Sieci handlowe w Polsce systematycznie zwiększają swoją skalę działania, a ich rozwój oczywiście powoduje problemy dla sektora tradycyjnego. Od lat co roku liczba placówek spada, choć powodów tego zjawiska jest wiele. To efekt zarówno konkurencji dużych placówek, które oferują niższe ceny, jak i po prostu zmiany zwyczajów zakupowych Polaków.
Najwięksi podatnicy, najwięksi pracodawcy
Niemal co piąta firma spośród największych płatników podatku CIT to przedstawiciel sektora handlowego. Ze sprawozdania Jeronimo Martins Polska, właściciela sieci Biedronka, wynika, że z tytułu podatków firma zapłaciła w 2024 r. polskiemu fiskusowi 883 mln euro. – W Polsce zatrudniamy w sumie już 88,3 tys. osób i jesteśmy największym poza armią pracodawcą w kraju – mówił podczas prezentacji wyników Pedro Soares dos Santos, prezes Jeronimo Martins. – Mamy za sobą ciężki rok, pełen wyzwań. Mimo to wszystko, co przewidywaliśmy, udało się osiągnąć i zakończył się mimo wszystko dobry rok. Był trudny – inflacja, mniejszy popyt, co jest wyzwaniem – ale udało się spełnić cele, jakie założyliśmy – dodał.

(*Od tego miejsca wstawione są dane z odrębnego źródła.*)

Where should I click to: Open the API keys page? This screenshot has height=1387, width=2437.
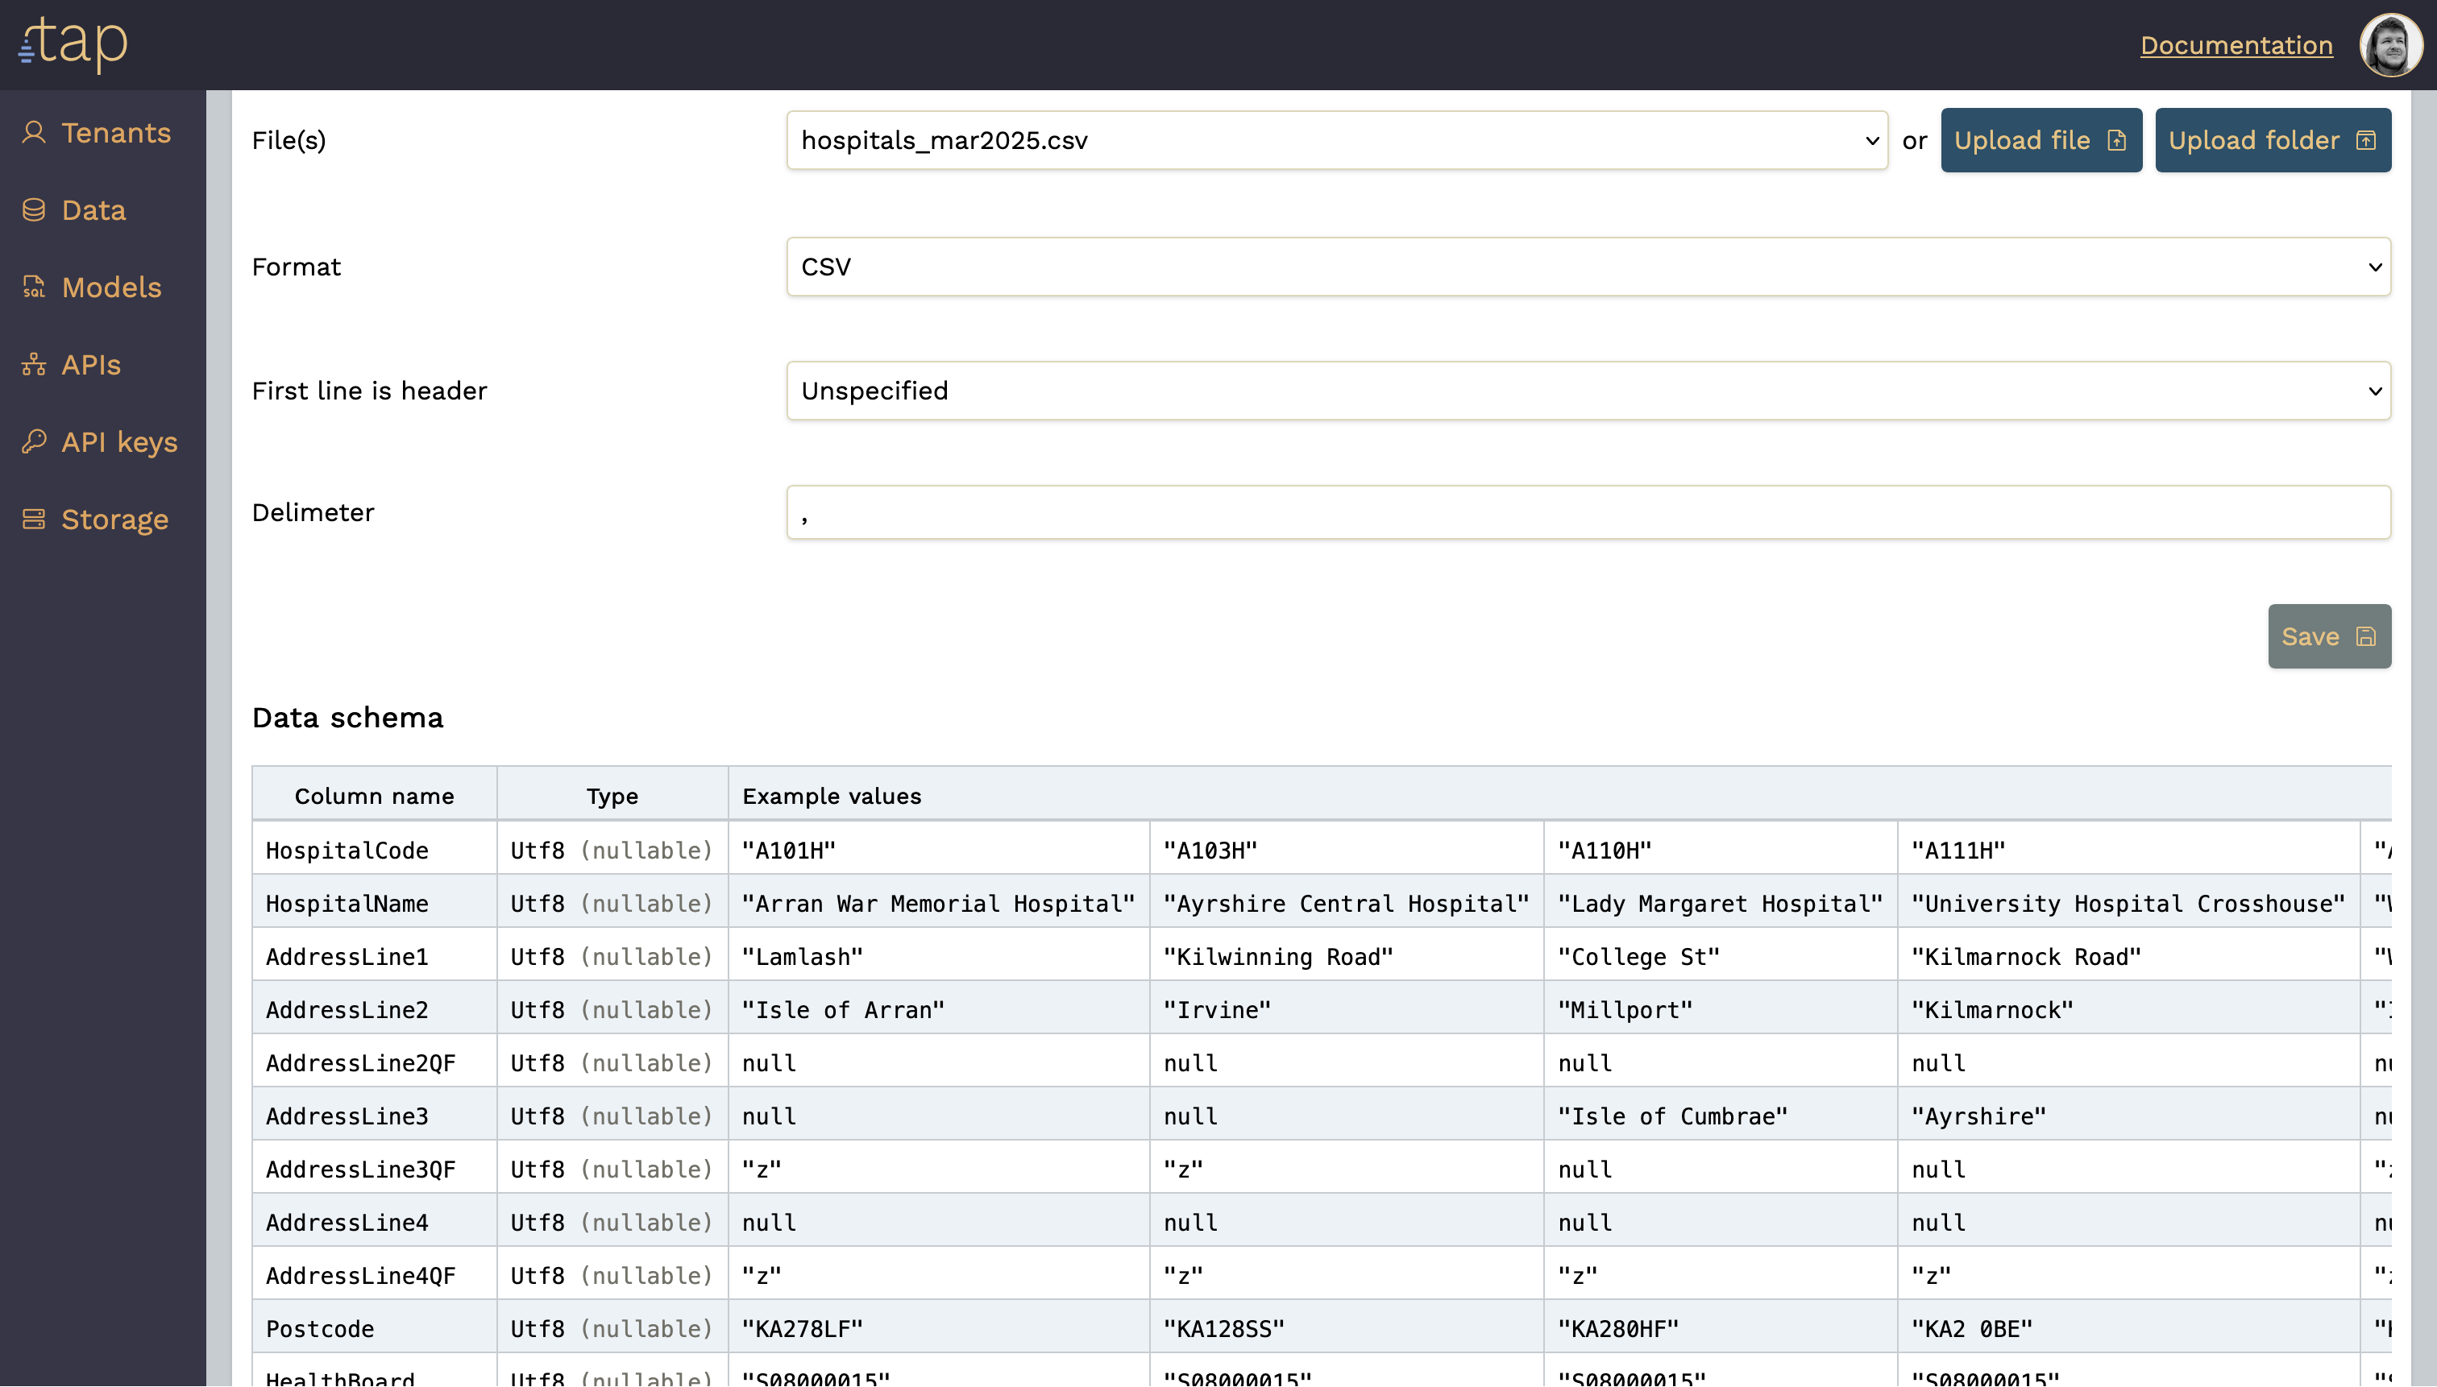(119, 441)
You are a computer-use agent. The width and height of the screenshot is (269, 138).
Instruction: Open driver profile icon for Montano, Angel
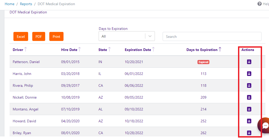[x=249, y=109]
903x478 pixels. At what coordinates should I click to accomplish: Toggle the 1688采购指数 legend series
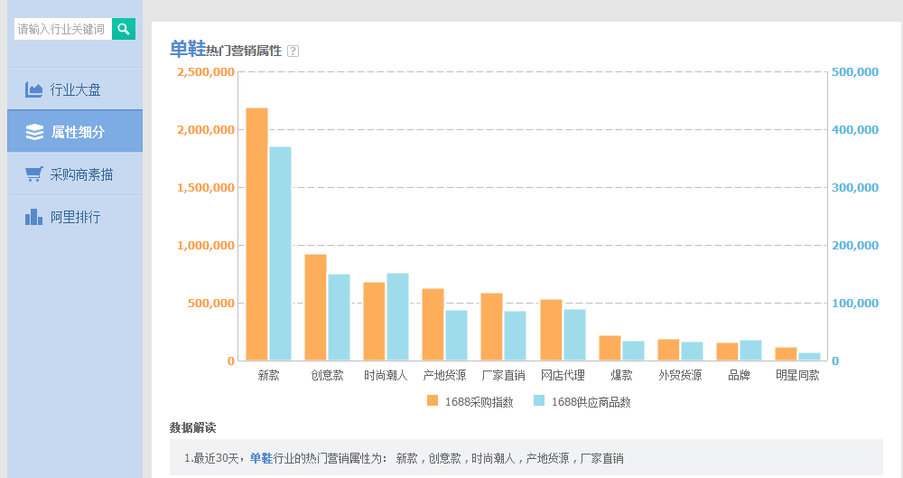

Sieci handlowe płacą różne podatki, w tym podatek od sprzedaży detalicznej, VAT, CIT, a także ZUS i PIT. W 2023 r. Auchan Polska odprowadził do budżetu prawie 905 mln zł w postaci podatków i danin, w tym 130 mln zł z tytułu podatku od sprzedaży detalicznej. Lidl Polska także wpłacił do budżetu ponad 2,7 mld zł, w tym ponad 300 mln zł z tytułu podatku od sprzedaży detalicznej.
Czytaj więcej
System podatków i opłat lokalnych wymaga jeśli nie kompleksowej zmiany, to na pewno dokładnej ana...
Dochodzą do tego podatki lokalne, zwłaszcza ten płacony od nieruchomości. – Trudno powiedzieć, na ile znaczące jest to źródło przychodów, ponieważ w zasadzie w każdej gminie wygląda to inaczej. W dużych aglomeracjach, z wielkimi magazynami i sklepami, parkami handlowymi i innymi tego typu formatami, mogą to być dość znaczące kwoty, ale w mniejszych już niekoniecznie – mówi Andrzej Faliński, prezes Forum Dialogu Gospodarczego. – Niemniej wpływ handlu na sytuację lokalnego rynku jest znacznie większy, niż wynika to ze skali podatkowej – dodaje.